Randomized algorithms in numerical linear algebra can be fast, scalable and robust. This paper examines the effect of sketching on the right singular vectors corresponding to the smallest singular values of a tall-skinny matrix. We analyze a fast algorithm by Gilbert, Park and Wakin for finding the trailing right singular vectors using randomization by examining the quality of the solution using multiplicative perturbation theory. For an $m\times n$ ($m\geq n$) matrix, the algorithm runs with complexity $O(mn\log n +n^3)$ which is faster than the standard $O(mn^2)$ methods. In applications, numerical experiments show great speedups including a $30\times$ speedup for the AAA algorithm and $10\times$ speedup for the total least squares problem.

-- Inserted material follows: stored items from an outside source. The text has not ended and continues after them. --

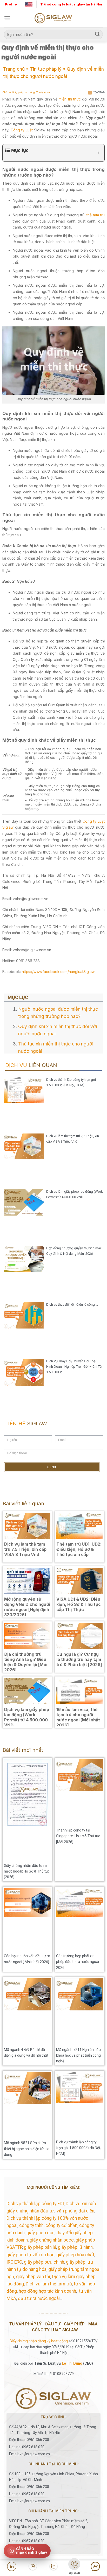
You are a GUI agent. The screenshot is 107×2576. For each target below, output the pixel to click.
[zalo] (53, 2566)
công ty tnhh (31, 2225)
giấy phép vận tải (33, 2276)
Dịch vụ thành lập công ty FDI (35, 2203)
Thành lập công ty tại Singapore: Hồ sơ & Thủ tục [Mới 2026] (78, 1836)
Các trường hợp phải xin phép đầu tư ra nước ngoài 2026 (77, 1962)
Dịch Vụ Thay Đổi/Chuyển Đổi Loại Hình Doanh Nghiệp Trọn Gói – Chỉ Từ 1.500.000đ (74, 1366)
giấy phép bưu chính (44, 2262)
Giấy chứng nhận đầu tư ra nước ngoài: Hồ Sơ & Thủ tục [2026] (27, 1871)
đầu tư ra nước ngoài (39, 2298)
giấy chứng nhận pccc (52, 2240)
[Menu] (7, 18)
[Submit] (97, 34)
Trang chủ (14, 69)
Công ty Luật (22, 130)
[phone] (74, 2565)
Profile (11, 4)
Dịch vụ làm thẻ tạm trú (49, 2283)
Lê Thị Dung (72, 2363)
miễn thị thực (70, 99)
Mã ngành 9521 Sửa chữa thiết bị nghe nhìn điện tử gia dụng (26, 2149)
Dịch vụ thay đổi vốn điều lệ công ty (72, 1304)
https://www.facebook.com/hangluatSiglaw (58, 971)
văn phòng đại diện (75, 2210)
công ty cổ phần (61, 2225)
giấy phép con (40, 2232)
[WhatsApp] (32, 2566)
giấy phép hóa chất (75, 2254)
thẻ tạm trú (95, 215)
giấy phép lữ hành (75, 2247)
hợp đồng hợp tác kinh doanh (47, 2291)
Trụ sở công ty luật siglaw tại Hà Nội (71, 4)
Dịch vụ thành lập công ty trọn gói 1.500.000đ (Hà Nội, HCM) (78, 2148)
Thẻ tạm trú (43, 92)
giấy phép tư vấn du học (30, 2254)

翻译：数值线性代数中的随机算法具有快速、可扩展和鲁棒的特点。本文研究了随机草图化对细长矩阵最小奇异值对应的右奇异向量的影响。我们分析了Gilbert、Park和Wakin提出的一种利用随机性计算尾随右奇异向量的快速算法，并通过乘法摄动理论考察了该算法的解质量。对于一个$m\times n$（$m\geq n$）矩阵，该算法的计算复杂度为$O(mn\log n + n^3)$，比标准的$O(mn^2)$方法更快。数值实验表明，该算法在实际应用中实现了显著的加速效果，包括在AAA算法中加速30倍，在总体最小二乘问题中加速10倍。